**** Records to process ****

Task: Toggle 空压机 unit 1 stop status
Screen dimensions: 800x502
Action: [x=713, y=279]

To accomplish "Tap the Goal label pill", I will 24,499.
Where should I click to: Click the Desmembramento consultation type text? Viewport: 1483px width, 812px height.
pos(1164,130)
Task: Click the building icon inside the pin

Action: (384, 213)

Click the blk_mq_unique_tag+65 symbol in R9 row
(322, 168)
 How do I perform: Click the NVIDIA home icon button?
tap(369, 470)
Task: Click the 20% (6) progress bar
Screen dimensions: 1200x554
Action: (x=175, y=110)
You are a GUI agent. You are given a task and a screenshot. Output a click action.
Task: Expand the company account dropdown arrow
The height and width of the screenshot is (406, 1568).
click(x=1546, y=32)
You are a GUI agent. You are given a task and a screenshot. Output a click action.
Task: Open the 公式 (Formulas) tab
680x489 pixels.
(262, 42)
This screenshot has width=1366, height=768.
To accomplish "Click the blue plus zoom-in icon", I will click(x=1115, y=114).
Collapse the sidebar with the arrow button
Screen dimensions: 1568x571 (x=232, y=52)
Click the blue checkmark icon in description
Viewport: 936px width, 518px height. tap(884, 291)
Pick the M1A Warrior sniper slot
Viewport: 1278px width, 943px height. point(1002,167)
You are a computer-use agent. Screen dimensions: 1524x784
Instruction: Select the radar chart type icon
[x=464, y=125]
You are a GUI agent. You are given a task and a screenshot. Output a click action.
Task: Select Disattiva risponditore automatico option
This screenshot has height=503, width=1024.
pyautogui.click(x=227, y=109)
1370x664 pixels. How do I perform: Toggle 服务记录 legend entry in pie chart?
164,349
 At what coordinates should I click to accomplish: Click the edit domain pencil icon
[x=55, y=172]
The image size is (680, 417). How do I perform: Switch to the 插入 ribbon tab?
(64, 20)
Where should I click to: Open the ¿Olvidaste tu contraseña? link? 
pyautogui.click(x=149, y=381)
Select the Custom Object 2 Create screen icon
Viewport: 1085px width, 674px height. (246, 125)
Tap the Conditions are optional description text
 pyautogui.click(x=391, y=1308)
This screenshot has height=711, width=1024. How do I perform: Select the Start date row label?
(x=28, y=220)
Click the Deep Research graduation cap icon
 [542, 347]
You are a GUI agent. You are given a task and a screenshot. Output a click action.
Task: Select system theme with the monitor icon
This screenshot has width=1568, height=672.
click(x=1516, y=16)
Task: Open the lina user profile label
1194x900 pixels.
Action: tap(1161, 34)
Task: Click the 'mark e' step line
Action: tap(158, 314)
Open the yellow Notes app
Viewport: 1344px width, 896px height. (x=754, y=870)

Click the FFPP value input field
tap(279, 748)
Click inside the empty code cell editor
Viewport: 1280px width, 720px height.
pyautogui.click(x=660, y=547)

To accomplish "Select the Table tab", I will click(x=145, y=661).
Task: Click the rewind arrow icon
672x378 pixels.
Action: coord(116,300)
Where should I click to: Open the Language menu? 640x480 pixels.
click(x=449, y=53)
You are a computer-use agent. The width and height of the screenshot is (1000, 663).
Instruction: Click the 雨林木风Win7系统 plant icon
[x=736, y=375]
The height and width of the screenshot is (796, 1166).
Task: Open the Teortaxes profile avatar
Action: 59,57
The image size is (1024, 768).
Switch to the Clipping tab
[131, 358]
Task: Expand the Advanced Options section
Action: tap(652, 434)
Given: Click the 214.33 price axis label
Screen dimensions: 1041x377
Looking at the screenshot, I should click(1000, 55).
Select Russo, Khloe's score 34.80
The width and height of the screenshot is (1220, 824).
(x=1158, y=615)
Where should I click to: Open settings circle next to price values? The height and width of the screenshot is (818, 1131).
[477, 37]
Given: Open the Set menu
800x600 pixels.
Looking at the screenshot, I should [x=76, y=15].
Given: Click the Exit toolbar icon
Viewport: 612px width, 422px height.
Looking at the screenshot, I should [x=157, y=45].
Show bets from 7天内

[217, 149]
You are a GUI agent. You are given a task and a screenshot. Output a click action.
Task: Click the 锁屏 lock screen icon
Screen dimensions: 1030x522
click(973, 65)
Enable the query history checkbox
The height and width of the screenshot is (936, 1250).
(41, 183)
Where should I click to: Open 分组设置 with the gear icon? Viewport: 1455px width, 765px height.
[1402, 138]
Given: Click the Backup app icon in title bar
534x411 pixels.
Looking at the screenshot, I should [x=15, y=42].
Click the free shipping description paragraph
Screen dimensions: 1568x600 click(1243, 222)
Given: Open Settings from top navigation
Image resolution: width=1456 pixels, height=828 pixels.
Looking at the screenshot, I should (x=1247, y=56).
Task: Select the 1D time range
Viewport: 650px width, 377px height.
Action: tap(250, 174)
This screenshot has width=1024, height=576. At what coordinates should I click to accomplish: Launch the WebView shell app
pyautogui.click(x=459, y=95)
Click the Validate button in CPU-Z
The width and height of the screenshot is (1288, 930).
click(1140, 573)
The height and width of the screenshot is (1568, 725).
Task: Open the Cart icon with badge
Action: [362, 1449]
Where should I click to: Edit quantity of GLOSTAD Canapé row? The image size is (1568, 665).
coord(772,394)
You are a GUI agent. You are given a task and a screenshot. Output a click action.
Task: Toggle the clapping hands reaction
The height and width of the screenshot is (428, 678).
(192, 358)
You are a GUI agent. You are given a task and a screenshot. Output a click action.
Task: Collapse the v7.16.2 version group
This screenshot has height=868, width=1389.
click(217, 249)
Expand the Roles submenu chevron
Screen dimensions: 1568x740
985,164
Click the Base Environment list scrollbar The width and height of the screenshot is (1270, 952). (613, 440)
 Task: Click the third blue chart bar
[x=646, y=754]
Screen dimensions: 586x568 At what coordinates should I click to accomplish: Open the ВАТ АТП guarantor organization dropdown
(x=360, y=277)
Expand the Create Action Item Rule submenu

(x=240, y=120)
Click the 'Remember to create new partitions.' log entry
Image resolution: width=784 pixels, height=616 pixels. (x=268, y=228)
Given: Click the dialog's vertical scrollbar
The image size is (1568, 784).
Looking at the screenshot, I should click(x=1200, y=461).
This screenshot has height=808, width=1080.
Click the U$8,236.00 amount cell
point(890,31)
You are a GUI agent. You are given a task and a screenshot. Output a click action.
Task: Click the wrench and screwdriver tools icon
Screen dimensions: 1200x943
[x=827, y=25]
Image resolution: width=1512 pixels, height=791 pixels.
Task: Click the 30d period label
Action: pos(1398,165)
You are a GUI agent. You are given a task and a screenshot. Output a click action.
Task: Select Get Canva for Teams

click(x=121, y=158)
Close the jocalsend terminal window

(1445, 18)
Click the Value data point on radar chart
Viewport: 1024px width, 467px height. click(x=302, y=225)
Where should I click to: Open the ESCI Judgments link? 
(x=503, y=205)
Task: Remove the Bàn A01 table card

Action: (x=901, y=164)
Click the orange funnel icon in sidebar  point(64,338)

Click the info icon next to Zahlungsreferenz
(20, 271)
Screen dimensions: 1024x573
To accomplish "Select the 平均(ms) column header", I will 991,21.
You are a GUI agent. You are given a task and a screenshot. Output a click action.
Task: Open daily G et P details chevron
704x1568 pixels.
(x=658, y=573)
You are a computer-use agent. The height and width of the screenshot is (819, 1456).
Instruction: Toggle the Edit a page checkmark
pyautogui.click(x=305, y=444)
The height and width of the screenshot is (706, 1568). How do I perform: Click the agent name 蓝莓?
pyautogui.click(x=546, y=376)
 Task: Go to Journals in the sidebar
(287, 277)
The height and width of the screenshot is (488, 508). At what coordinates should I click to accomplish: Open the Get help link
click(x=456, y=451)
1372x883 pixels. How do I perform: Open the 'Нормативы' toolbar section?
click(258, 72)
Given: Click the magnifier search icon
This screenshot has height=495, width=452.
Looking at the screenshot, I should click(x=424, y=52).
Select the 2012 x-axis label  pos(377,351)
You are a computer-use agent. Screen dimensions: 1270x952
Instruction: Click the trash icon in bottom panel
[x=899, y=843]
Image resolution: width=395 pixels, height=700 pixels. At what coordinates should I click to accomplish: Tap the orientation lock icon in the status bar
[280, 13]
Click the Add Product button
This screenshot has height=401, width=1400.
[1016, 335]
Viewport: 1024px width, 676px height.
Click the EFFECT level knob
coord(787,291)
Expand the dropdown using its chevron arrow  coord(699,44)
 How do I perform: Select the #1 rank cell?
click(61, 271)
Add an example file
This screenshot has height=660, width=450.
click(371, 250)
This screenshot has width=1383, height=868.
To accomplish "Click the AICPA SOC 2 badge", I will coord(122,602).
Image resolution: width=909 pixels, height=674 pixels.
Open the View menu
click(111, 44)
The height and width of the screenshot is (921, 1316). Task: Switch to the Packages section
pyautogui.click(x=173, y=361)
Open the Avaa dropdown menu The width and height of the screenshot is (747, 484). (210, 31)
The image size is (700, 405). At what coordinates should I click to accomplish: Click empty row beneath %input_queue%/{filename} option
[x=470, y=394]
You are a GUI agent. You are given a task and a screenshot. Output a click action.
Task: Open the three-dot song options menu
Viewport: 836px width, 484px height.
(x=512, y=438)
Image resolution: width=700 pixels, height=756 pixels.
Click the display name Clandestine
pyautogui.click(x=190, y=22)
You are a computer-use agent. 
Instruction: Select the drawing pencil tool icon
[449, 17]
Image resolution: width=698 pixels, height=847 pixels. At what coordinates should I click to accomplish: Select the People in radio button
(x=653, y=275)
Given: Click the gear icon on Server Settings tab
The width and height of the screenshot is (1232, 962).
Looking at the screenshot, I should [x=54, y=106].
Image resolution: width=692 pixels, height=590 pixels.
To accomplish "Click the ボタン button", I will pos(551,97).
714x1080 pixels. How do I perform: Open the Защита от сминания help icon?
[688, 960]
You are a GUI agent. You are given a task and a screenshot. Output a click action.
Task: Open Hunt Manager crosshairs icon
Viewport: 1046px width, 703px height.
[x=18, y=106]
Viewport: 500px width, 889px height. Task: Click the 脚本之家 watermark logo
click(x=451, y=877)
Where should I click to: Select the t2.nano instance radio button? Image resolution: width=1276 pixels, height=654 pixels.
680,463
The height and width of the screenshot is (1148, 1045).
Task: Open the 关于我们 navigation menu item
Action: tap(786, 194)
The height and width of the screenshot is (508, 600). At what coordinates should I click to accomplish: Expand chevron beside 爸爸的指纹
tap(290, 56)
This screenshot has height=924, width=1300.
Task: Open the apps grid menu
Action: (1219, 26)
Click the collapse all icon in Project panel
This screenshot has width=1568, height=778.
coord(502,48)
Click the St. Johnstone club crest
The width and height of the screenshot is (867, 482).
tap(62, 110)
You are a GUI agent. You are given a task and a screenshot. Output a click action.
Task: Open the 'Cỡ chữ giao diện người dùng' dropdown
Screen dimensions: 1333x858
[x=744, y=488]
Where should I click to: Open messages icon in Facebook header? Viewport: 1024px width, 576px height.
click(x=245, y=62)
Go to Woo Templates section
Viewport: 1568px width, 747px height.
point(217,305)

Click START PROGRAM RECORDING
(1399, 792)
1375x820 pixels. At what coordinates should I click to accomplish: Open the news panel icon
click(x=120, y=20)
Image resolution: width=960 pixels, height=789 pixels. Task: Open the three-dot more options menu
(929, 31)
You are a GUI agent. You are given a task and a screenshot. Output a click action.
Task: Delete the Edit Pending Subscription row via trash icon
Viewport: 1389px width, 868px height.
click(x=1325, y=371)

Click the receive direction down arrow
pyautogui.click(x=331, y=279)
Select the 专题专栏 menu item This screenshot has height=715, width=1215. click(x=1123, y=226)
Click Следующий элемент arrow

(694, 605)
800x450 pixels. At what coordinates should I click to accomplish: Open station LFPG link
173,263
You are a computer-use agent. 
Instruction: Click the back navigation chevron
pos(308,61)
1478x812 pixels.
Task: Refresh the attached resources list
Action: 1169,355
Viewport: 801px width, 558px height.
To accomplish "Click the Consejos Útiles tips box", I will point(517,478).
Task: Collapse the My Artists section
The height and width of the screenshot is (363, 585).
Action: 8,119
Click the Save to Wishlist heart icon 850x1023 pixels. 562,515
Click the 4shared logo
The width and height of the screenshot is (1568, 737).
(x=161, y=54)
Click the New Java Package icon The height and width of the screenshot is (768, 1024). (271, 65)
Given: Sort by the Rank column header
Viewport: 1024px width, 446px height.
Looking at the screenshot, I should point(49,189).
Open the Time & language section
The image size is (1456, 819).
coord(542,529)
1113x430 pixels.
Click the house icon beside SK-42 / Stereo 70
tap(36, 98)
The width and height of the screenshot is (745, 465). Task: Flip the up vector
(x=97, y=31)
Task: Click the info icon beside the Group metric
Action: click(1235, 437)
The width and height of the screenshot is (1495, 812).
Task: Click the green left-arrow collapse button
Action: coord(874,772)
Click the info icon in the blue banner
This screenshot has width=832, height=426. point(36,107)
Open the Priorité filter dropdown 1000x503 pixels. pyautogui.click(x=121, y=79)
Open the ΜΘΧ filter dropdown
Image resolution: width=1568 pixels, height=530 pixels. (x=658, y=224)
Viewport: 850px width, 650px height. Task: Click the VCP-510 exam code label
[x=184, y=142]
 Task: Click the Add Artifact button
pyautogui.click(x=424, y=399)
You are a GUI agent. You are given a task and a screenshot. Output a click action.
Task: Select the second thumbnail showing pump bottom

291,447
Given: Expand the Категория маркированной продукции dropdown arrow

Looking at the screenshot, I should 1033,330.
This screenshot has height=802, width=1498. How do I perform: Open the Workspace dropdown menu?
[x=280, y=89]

****

Please report each line above that contains the word "coordinates". Case counts.

 At what coordinates should I click to accomplish: Click the edit domain pencil icon
This screenshot has width=1024, height=576. At what coordinates should I click to accomplish: Launch the WebView shell app
Screen dimensions: 586x568 At what coordinates should I click to accomplish: Open the ВАТ АТП guarantor organization dropdown
The height and width of the screenshot is (488, 508). At what coordinates should I click to accomplish: Open the Get help link
Image resolution: width=395 pixels, height=700 pixels. At what coordinates should I click to accomplish: Tap the orientation lock icon in the status bar
The image size is (700, 405). At what coordinates should I click to accomplish: Click empty row beneath %input_queue%/{filename} option
Image resolution: width=698 pixels, height=847 pixels. At what coordinates should I click to accomplish: Select the People in radio button
The height and width of the screenshot is (508, 600). At what coordinates should I click to accomplish: Expand chevron beside 爸爸的指纹
1375x820 pixels. At what coordinates should I click to accomplish: Open the news panel icon
800x450 pixels. At what coordinates should I click to accomplish: Open station LFPG link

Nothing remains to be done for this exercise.